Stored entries

____

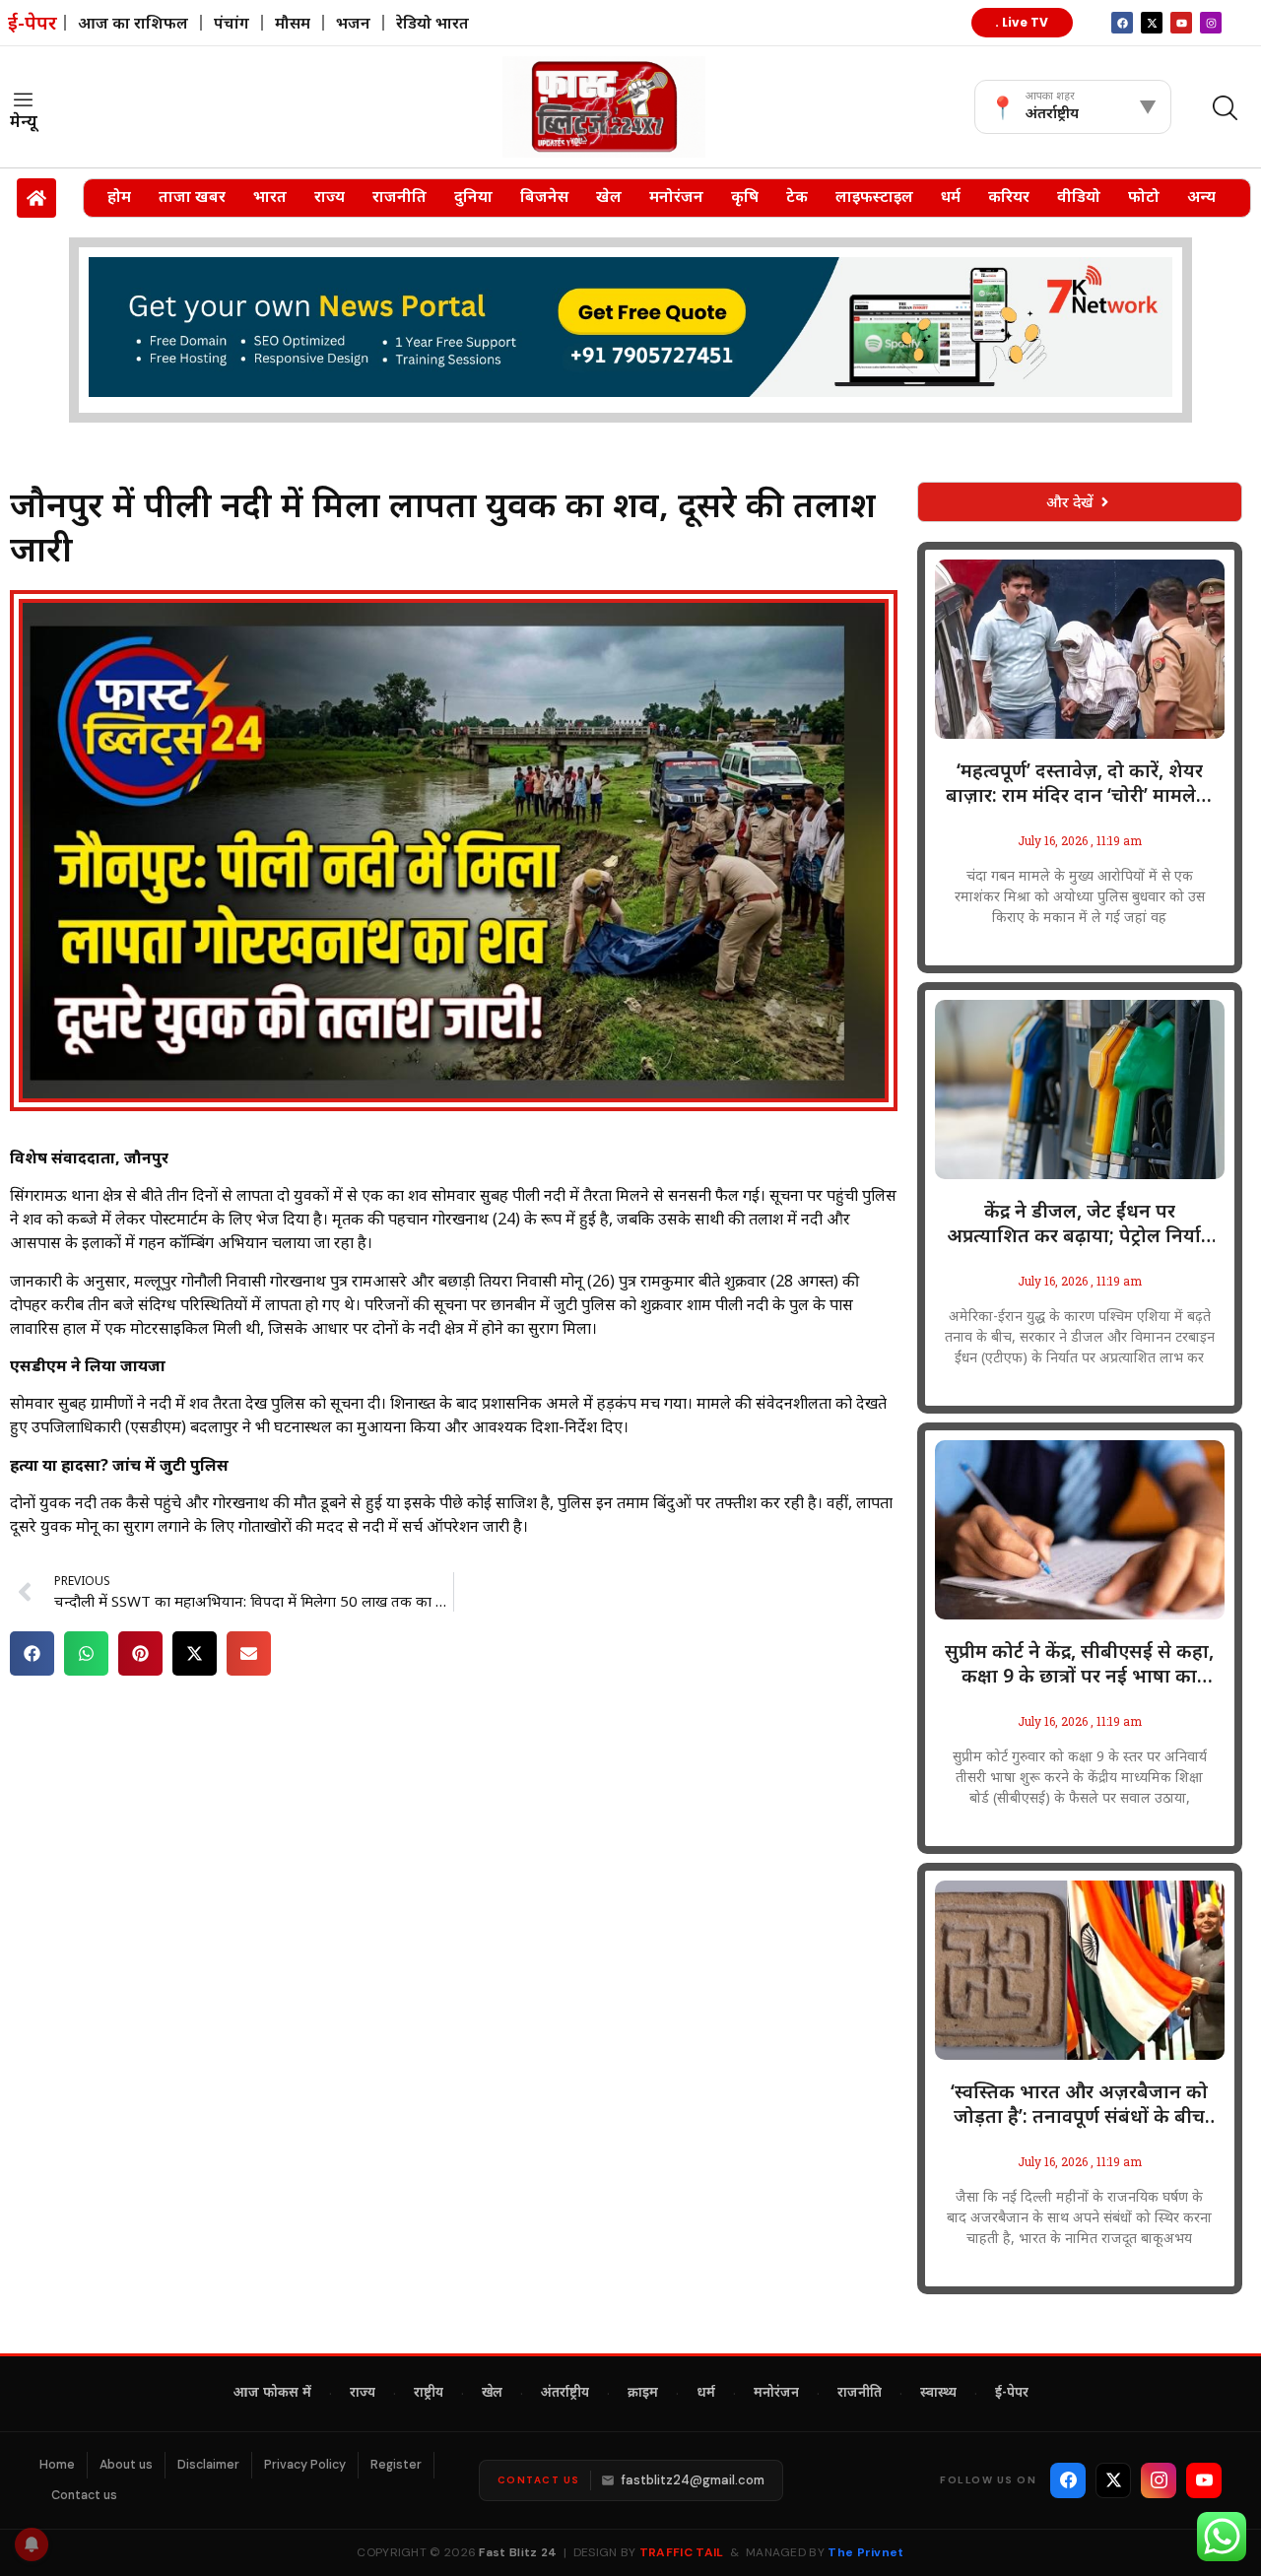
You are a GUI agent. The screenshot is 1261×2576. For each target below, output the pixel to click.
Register (396, 2465)
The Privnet (865, 2552)
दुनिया (473, 196)
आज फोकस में (272, 2394)
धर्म (951, 196)
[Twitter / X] (1113, 2480)
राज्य (329, 196)
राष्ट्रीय (428, 2394)
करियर (1008, 196)
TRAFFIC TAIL (681, 2552)
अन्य (1201, 196)
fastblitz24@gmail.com (693, 2480)
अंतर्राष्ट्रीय (565, 2394)
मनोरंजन (676, 196)
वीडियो (1078, 196)
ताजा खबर (192, 196)
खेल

____

__TASK OBJECTIVE__: What are the lines from the one with "राज्य (329, 196)" through the last line of the records above? Quote them exactly and add nothing.

__EXERCISE ANSWER__:
राज्य (329, 196)
राष्ट्रीय (428, 2394)
करियर (1008, 196)
TRAFFIC TAIL (681, 2552)
अन्य (1201, 196)
fastblitz24@gmail.com (693, 2480)
अंतर्राष्ट्रीय (565, 2394)
मनोरंजन (676, 196)
वीडियो (1078, 196)
ताजा खबर (192, 196)
खेल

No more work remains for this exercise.